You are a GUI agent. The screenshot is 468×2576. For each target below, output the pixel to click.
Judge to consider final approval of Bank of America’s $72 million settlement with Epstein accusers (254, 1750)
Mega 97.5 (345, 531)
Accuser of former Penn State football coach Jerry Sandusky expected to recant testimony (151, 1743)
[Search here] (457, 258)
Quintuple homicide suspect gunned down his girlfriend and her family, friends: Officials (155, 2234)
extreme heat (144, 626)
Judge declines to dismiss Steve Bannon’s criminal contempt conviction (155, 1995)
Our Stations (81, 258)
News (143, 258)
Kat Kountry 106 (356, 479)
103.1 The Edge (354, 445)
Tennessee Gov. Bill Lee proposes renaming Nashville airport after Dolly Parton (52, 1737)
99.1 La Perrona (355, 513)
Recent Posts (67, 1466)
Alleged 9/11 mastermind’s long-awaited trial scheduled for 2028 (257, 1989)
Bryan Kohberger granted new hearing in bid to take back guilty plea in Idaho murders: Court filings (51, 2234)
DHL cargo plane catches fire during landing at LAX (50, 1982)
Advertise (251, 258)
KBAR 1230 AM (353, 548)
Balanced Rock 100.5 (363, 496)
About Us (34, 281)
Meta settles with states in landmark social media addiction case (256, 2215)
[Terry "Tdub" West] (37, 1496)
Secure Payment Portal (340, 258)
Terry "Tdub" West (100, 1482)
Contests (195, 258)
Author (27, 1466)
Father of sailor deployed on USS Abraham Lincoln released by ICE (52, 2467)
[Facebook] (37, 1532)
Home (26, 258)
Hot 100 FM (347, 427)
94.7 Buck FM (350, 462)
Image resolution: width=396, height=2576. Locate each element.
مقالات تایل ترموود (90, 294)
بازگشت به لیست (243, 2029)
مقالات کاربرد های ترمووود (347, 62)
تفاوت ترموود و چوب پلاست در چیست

__Problem details__.
Tell me how many lines in the records above include the word "مقالات"; the number is all that is needed.

__Response__.
2